As Vice President and Chief Financial Officer Kevin Hegarty told The Daily Texan last semester, state funding has been declining for the last 26 years. Student budget advisory leaders have recently proposed what most of us would consider the last resort — raising tuition, which has been frozen for the last four years.
Though donating does not necessarily drastically shift the tuition conversation, it certainly helps with the central issue of budgetary deficiencies.
“Many students don’t know this, but only 24 percent of the UT budget is covered by tuition,” said Julie Lucas, assistant director of development for the Office of the Vice President for Student Affairs. “That would mean a student’s year might end in mid-November if we were solely dependent on [tuition] dollars. By being a part of the giving tradition now, you ensure better education and resources for not only your class but for future Longhorns too.”
Another major reason donations are so important is that it affects our nationwide ranking. The U.S. News and World Report confirmed just last month that alumni giving is a data point that plays into their ranking system. It’s no coincidence, for instance, that Princeton is ranked first on that organization’s college list and also has the second-highest alumni giving rate in the country — 61 percent.
“When alumni are giving back, at any amount, ranking corporations see it as a vote of confidence in the school,” said Luke Ward, campaign committee member and communication studies and corporate communication senior.
With a current alumni giving rate of only 32 percent, it’s hard not to speculate about how many accomplished professors, students and staff we have foregone, inhibiting our academic reputation, ranking and admissions.
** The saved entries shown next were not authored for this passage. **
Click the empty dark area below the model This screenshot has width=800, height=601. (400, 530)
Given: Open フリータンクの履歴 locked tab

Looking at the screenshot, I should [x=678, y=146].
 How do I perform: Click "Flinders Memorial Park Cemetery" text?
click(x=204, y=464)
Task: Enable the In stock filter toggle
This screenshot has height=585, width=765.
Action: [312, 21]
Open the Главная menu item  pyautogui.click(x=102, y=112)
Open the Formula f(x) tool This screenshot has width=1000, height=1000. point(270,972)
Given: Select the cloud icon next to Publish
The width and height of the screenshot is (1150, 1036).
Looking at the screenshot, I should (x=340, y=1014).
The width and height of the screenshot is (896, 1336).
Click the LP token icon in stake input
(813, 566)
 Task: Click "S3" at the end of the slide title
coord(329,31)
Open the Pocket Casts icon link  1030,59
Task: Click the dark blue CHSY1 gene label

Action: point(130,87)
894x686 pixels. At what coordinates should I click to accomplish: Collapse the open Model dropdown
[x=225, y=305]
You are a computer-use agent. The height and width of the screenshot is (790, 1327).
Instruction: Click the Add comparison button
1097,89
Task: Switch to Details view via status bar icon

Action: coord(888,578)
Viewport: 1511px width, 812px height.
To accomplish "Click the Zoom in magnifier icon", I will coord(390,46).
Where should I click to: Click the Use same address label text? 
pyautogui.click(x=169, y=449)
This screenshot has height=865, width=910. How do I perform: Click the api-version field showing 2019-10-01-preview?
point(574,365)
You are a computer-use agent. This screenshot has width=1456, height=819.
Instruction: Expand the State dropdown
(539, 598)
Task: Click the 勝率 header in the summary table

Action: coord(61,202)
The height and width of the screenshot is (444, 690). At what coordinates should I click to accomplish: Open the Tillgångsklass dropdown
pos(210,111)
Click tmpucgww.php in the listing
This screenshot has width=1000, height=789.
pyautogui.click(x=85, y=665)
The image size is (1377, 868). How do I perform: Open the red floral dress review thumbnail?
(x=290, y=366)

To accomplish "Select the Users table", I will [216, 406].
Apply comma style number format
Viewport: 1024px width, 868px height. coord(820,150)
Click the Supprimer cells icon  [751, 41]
This campaign presents the opportunity to increase that giving rate so that it is actually an accurate demonstration of student’s enormous pride in our school.
“Many of our students are very philanthropic and donate time and energy to a number of great organizations around the community but often don’t realize that it is also important to give back to UT,” Ward said. “The overall idea, for both alumni and students, is to foster a culture of burnt orange philanthropy that will become a fun, annual tradition for years to come.”
Any specific donation can go toward the donor’s cause of choice, be it a certain college, department, program or initiative. Fortunately, almost all colleges and more than 20 student organizations have already jumped on the “40 for Forty” initiative and begun raising funds.
The 40-hour campaign starts at 12:40 a.m. April 3 and ends at 4:40 p.m. April 4, but the multi-platform strategy online and on campus has made the campaign practically unavoidable. Students interested in giving can either attend the live student campaign on Gregory Plaza from 11 a.m. to 2 p.m. on April 4 or make their gift online at 40for40.utexas.edu.
Though it definitely won’t be easy to ignore the campaign’s flurry of social media activity, substantial representation by colleges and organizations and finale event on Gregory Plaza, you certainly could keep your checkbook closed throughout it. But I urge you to think twice about how you show your support for your education. If you don’t think that the University giving you your degree is worth any more of your time or money, nobody else will either, including employers and other universities.
Even if you can only give a single dollar, your participation speaks louder than your monetary contribution. Ultimately, it sends the message to everyone both here at UT and anywhere else that our University is an institution worth supporting.
Huynh is a Plan II and business honors sophomore from Laredo.